• [What is being asked]
Once you reach the line containing "Task: Click the user profile avatar" in the entries below, write out that line and each one after it down to the line containing "Click the reply", exactly and with nothing added.

(Saved data entries)
+ + + + +
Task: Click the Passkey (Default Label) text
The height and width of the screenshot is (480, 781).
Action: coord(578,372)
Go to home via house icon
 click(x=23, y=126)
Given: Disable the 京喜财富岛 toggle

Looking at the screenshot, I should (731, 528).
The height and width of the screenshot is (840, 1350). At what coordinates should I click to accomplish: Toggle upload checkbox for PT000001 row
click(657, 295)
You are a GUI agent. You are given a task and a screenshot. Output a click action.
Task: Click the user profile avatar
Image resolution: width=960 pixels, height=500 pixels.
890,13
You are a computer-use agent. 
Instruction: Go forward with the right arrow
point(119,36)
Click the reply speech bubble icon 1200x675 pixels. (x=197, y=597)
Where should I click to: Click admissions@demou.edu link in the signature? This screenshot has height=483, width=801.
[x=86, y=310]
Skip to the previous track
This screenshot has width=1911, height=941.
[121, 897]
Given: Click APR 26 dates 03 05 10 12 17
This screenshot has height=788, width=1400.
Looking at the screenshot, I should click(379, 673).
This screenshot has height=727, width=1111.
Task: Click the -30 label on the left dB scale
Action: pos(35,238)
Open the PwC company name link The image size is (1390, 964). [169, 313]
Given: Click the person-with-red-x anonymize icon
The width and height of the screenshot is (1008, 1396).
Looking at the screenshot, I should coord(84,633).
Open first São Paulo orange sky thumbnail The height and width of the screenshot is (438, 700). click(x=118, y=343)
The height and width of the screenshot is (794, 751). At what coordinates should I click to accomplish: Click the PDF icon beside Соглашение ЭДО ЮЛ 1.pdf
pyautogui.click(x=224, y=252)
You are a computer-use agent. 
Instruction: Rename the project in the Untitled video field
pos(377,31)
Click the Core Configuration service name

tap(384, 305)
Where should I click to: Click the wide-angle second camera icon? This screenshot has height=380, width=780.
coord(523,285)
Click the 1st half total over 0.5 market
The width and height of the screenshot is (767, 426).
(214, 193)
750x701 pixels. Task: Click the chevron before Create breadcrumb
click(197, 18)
+ + + + +
• [Answer for the task]
Task: Click the user profile avatar
Image resolution: width=960 pixels, height=500 pixels.
890,13
You are a computer-use agent. 
Instruction: Go forward with the right arrow
point(119,36)
Click the reply speech bubble icon 1200x675 pixels. (x=197, y=597)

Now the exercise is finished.